## Material to process
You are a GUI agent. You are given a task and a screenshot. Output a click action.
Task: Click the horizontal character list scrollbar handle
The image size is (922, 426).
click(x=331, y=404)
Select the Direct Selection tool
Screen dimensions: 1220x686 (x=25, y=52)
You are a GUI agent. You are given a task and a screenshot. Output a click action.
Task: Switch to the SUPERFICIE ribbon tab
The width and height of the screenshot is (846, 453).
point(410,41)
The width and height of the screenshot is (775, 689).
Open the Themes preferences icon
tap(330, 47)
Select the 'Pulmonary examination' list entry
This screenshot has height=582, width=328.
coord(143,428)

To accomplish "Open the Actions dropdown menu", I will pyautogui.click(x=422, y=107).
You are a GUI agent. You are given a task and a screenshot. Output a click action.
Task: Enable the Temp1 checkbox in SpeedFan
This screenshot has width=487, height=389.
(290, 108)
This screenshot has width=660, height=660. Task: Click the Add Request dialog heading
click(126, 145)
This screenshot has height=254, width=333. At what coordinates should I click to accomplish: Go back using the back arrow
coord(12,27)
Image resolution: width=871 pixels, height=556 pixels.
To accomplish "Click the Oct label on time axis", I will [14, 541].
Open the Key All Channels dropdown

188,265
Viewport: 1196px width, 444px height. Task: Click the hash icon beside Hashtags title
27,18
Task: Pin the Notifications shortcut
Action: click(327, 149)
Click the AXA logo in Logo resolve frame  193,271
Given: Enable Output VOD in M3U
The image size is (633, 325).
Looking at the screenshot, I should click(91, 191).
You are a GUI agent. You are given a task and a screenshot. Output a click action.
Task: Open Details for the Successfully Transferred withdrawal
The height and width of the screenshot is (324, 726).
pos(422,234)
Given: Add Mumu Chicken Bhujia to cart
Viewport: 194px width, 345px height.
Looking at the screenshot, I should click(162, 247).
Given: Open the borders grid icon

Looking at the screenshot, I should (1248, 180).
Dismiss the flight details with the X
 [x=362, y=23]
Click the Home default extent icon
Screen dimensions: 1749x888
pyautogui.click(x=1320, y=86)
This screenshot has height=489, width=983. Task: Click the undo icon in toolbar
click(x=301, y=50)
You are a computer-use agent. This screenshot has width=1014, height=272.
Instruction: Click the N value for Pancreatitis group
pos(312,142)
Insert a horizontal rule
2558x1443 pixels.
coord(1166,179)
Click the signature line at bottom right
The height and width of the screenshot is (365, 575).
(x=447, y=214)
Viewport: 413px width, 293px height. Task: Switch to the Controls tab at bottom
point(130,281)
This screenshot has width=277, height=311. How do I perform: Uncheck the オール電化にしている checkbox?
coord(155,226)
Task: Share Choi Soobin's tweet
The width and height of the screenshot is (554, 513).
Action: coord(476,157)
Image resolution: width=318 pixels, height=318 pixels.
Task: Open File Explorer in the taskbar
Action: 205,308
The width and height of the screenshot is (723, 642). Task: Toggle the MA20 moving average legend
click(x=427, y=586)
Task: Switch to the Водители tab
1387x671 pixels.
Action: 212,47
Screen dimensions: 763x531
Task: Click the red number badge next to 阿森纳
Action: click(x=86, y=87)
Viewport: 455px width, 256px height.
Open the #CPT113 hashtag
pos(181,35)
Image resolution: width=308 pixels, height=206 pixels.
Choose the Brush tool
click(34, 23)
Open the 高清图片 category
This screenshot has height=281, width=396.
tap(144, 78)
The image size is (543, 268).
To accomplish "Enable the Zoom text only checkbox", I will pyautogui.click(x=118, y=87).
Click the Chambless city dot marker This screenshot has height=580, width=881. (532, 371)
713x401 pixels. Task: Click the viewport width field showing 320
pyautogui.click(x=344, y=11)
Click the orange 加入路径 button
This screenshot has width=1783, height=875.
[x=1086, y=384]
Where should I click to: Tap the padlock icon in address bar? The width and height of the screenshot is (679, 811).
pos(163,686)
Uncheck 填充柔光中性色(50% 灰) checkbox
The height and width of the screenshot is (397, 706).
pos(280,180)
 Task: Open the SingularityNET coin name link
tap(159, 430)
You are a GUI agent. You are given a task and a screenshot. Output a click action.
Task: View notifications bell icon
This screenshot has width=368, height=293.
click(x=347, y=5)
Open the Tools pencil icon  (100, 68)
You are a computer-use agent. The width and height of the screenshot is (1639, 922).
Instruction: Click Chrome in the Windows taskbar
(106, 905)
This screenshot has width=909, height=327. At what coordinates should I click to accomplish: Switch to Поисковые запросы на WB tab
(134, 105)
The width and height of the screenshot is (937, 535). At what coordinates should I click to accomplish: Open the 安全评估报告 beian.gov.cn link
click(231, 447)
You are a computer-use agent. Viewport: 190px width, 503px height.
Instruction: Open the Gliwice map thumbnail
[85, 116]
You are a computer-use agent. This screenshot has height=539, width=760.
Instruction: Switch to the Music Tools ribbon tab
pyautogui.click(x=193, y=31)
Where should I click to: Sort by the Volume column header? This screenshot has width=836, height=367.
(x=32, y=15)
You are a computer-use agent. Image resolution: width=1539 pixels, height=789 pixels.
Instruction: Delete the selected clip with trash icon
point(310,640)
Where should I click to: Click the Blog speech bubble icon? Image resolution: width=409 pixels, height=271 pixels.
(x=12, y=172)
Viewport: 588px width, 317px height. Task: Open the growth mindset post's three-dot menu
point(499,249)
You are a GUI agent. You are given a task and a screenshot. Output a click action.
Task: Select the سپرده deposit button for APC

## Exercise
Filter the rows above and copy out every line that contains the string "checkbox", matching case exactly.

## Full solution
Task: Enable the Temp1 checkbox in SpeedFan
This screenshot has width=277, height=311. How do I perform: Uncheck the オール電化にしている checkbox?
To accomplish "Enable the Zoom text only checkbox", I will pyautogui.click(x=118, y=87).
Uncheck 填充柔光中性色(50% 灰) checkbox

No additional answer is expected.